Des Anonymous sont parvenus à retrouver le mot de passe protégeant plusieurs boîtes aux lettres utilisées par les membres de la présidence syrienne. Si pour l'heure aucun document-clé n'a été repéré, il apparaît surtout que le niveau de protection est loin d'être à la hauteur. En effet, le mot de passe de plusieurs de ces comptes était 12345.

Avec le printemps arabe qui a débuté au tout début de l’année 2011, le mouvement Anonymous a trouvé une nouvelle cause dans laquelle s’investir. Des internautes se sont ainsi relayés dans le monde entier pour s’en prendre aux symboles du pouvoir en Tunisie, en Égypte ou encore en Libye. Des attaques DDOS ont été menées, des vidéos ont été sorties de ces pays, des défigurations de sites web se sont produites.

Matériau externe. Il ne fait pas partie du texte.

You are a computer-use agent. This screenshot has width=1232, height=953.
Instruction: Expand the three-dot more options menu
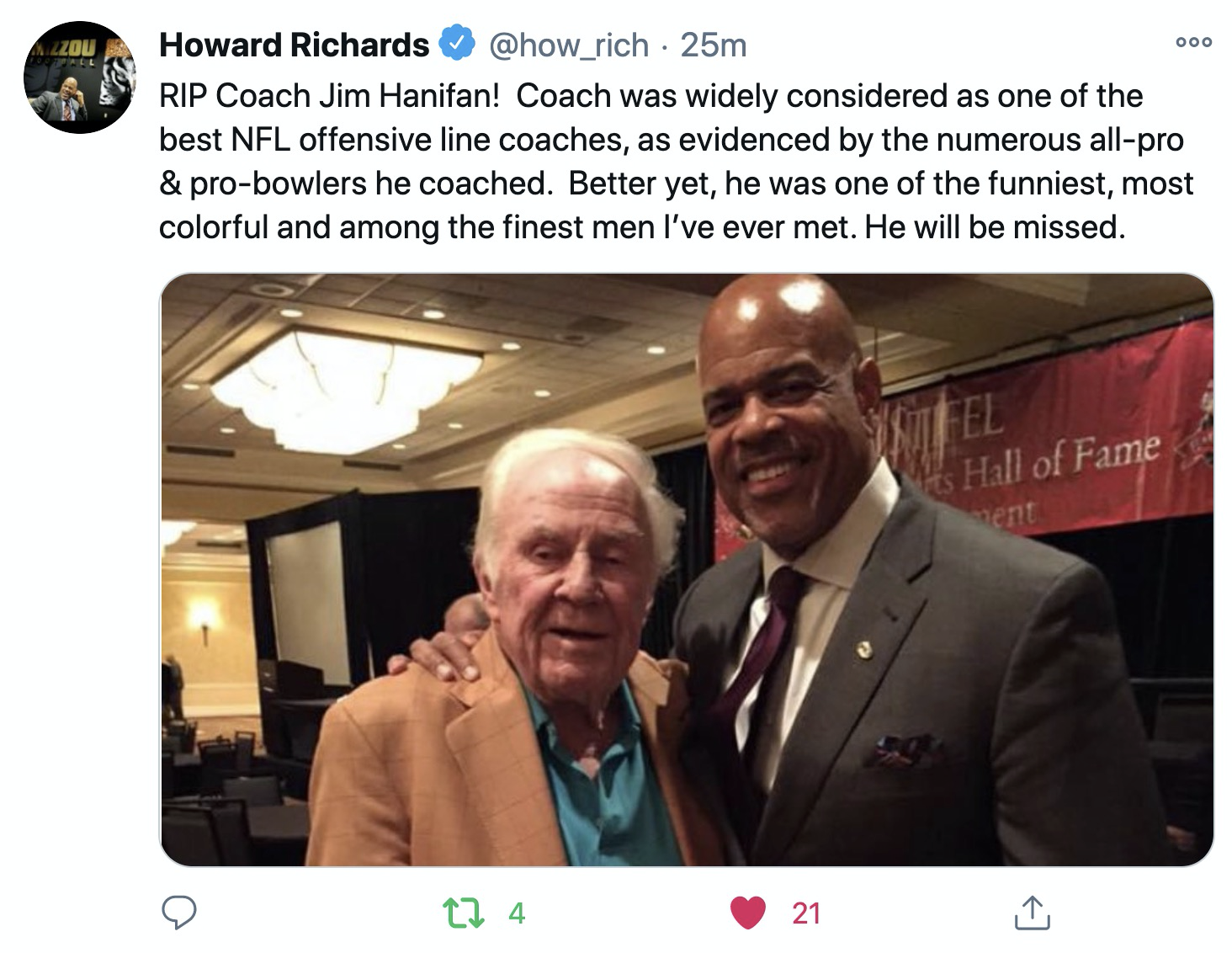pos(1194,42)
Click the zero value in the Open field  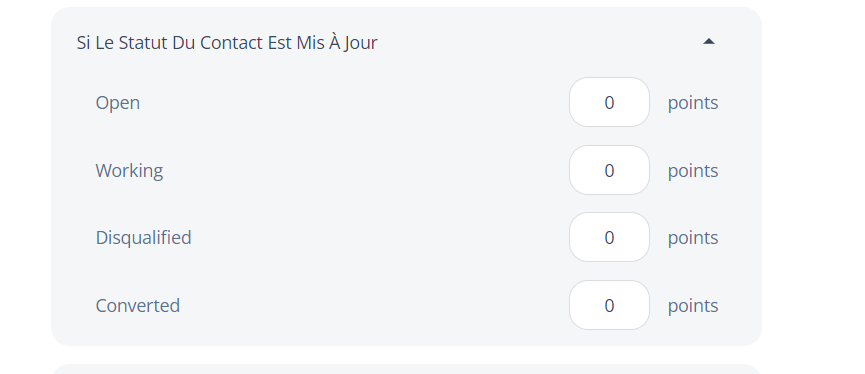tap(609, 103)
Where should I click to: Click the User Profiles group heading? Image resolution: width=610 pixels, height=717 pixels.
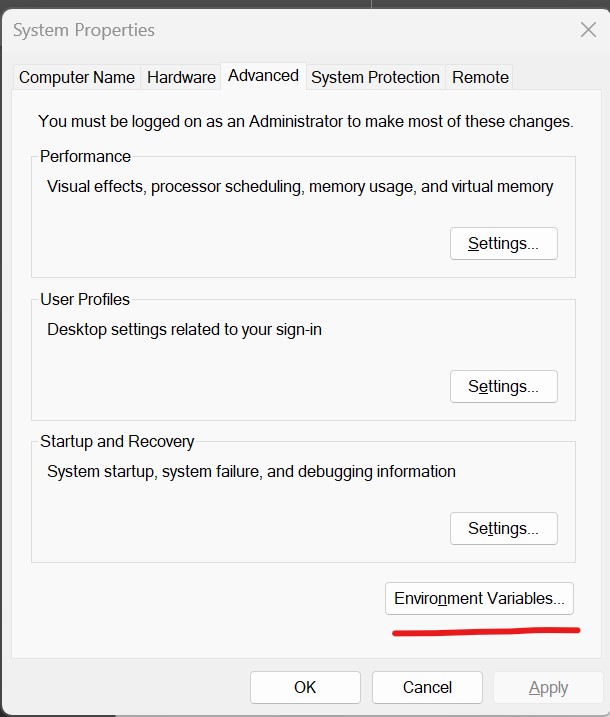point(85,299)
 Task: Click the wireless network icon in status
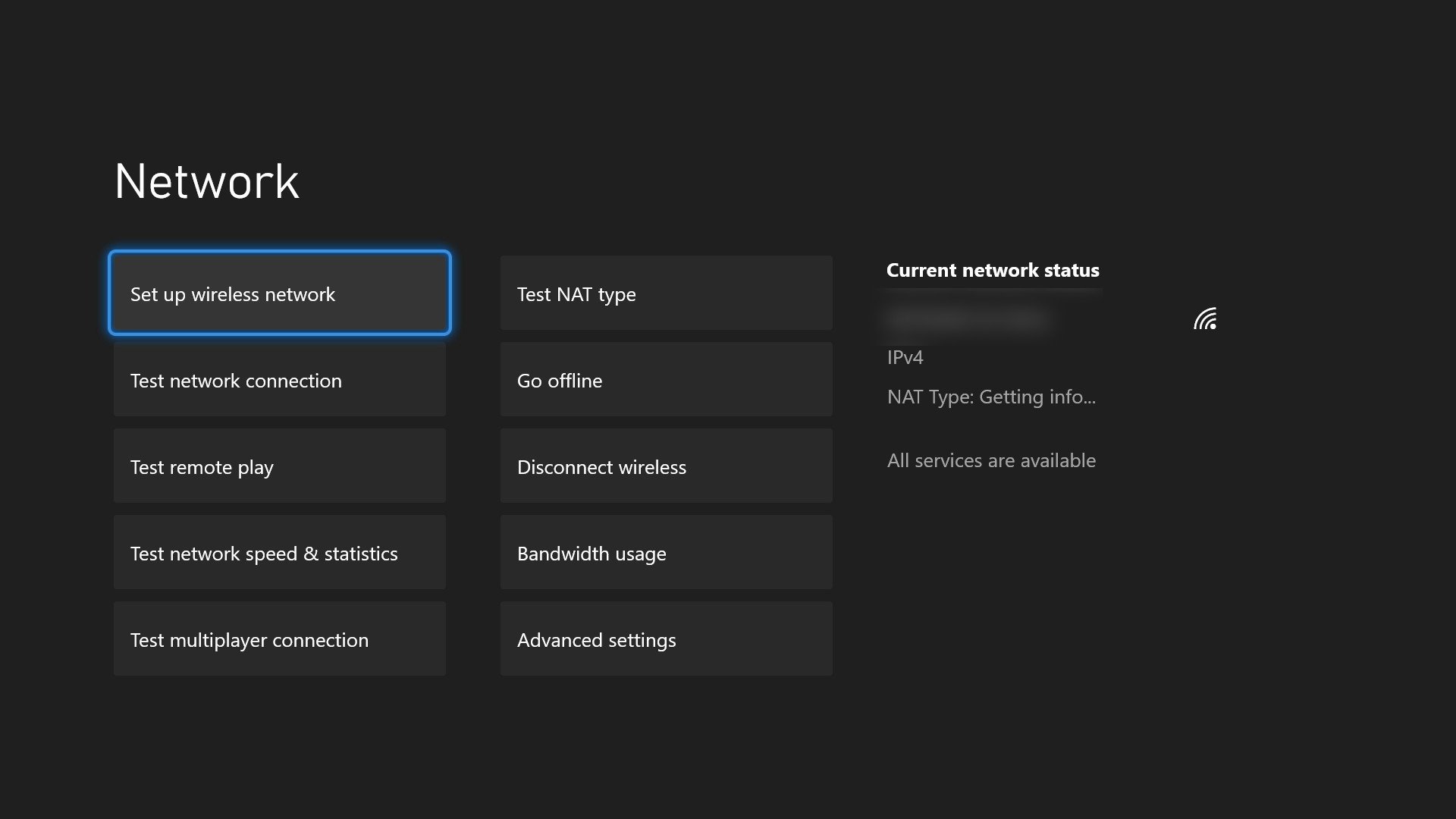[1206, 318]
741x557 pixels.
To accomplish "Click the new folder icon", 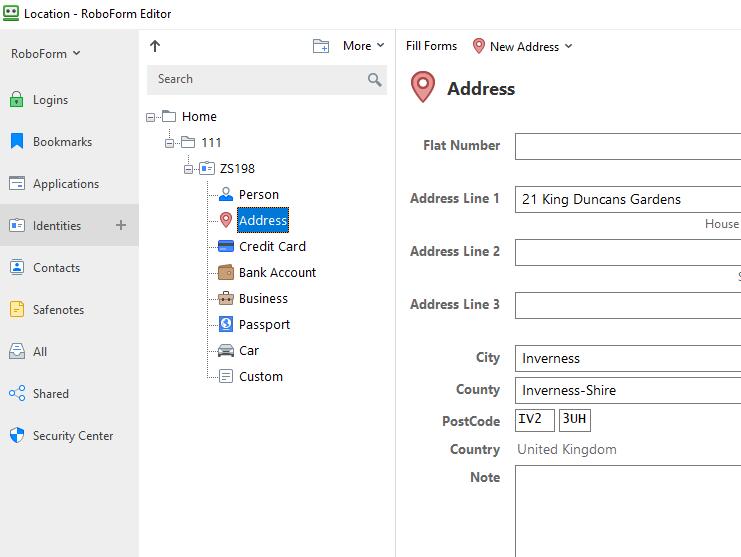I will coord(321,46).
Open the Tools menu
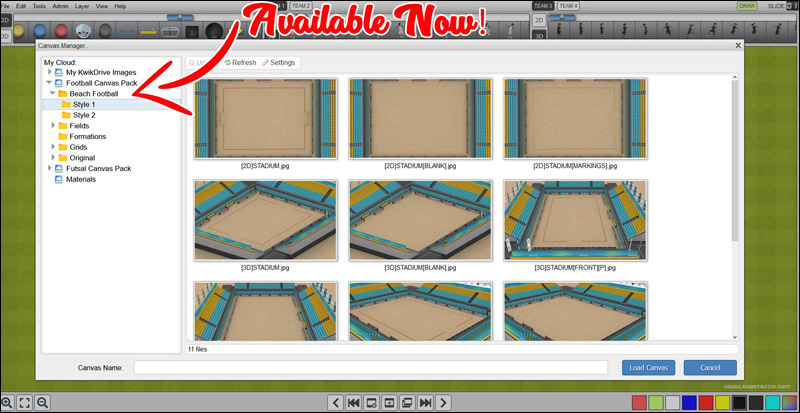 (x=39, y=6)
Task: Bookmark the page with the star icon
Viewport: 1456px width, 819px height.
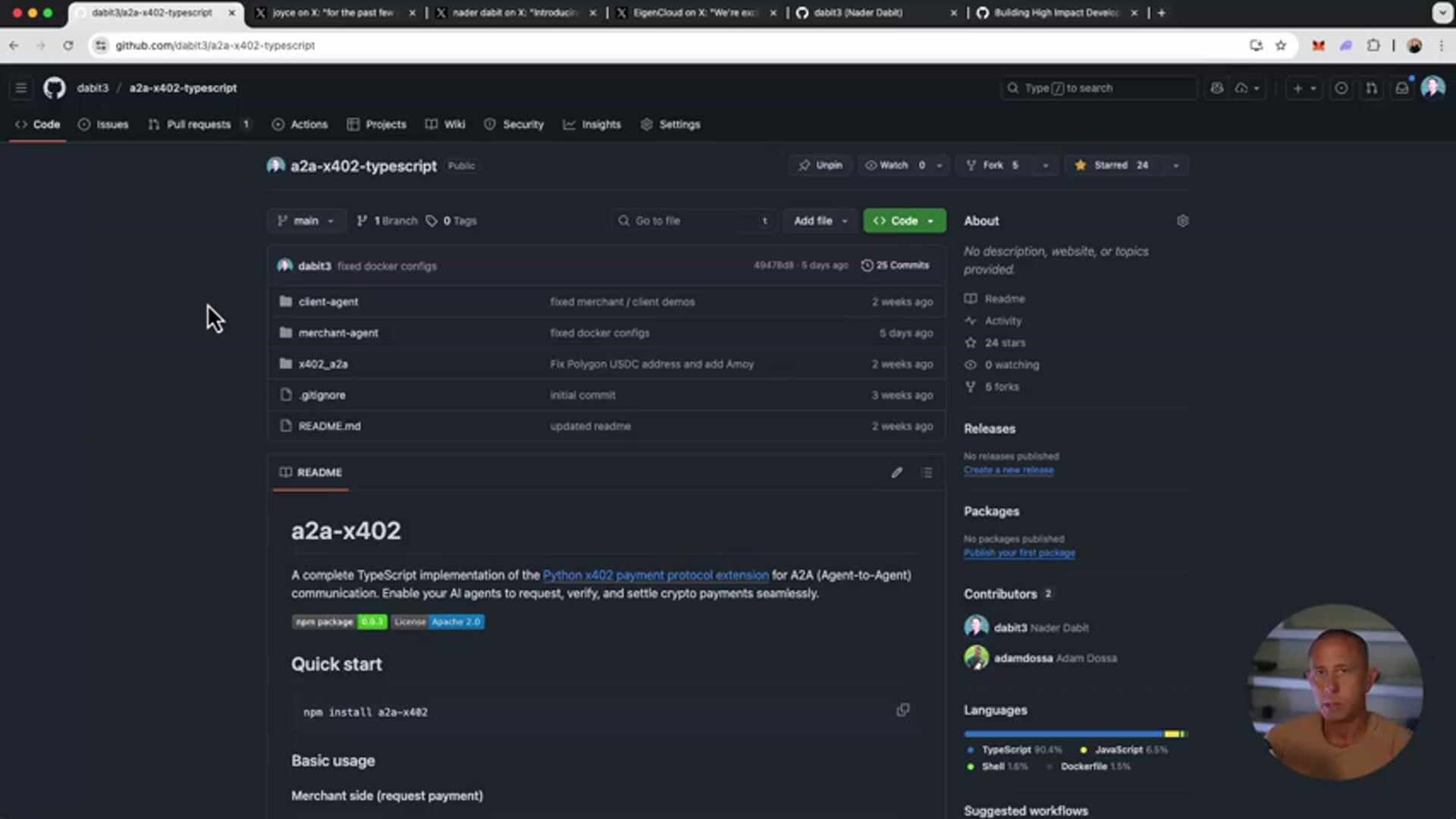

Si ces trois pays connaissent actuellement un changement de régime plus ou moins heureux, d’autres nations également touchées par le printemps arabe font de la résistance. C’est le cas de la Syrie, où le pouvoir en place accentue chaque jour un peu plus la pression contre les protestataires. Les villes de Homs et de Hama subissent ainsi quotidiennement des bombardements, tuant de nombreux civils.

Se plaçant en pointe du combat pour les libertés fondamentales de chacun, la galaxie Anonymous s’est bien sûr penchée très vite sur le cas syrien. Face à l’aveuglement du régime de Bachar el-Assad, des initiatives ont été conduites dès cet été. C’est ainsi que le site web du ministère de la défense a été dégradé pour diffuser un message de soutien au peuple.

D’autres Anonymous ont ciblé les boîtes aux lettres de la présidence syrienne. Une entreprise qui a payé, puisque le journal Haaretz rapporte que que le courrier électronique issu de quelques 78 boîtes de réception appartenant à des membres de l’équipe de Bachar el-Assad a été rendu accessible, dont les mails du ministre des affaires présidentielles (Mansour Fadlallah Azzam) et du conseiller média (Bouthaina Shaaban).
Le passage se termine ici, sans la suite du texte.